> [DIRECTIONS]: Find the line containing "Task: Click the eLabJournal logo icon" in the entries below. Restate it and each line after it, word for word, up to and including the line containing "This screenshot has height=652, width=581.".

> [Pixel coordinate grounding data]:

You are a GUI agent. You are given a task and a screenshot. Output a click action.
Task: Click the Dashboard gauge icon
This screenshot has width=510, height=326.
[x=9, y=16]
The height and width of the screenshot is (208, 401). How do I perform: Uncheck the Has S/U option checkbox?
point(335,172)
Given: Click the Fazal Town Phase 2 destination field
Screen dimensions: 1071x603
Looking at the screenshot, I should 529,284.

...

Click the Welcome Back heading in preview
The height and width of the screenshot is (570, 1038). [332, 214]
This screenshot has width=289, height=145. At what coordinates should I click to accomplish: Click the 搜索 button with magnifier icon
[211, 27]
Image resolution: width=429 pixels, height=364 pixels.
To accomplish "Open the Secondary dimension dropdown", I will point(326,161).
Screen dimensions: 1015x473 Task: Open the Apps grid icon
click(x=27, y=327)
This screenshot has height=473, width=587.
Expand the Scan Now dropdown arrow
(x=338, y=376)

==

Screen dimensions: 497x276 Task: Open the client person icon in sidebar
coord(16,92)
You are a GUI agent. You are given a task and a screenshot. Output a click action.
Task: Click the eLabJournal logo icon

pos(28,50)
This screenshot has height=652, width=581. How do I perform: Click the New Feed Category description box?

> [RESPONSE TO THE EXERCISE]:
Task: Click the eLabJournal logo icon

pos(28,50)
This screenshot has height=652, width=581. How do I perform: Click the New Feed Category description box?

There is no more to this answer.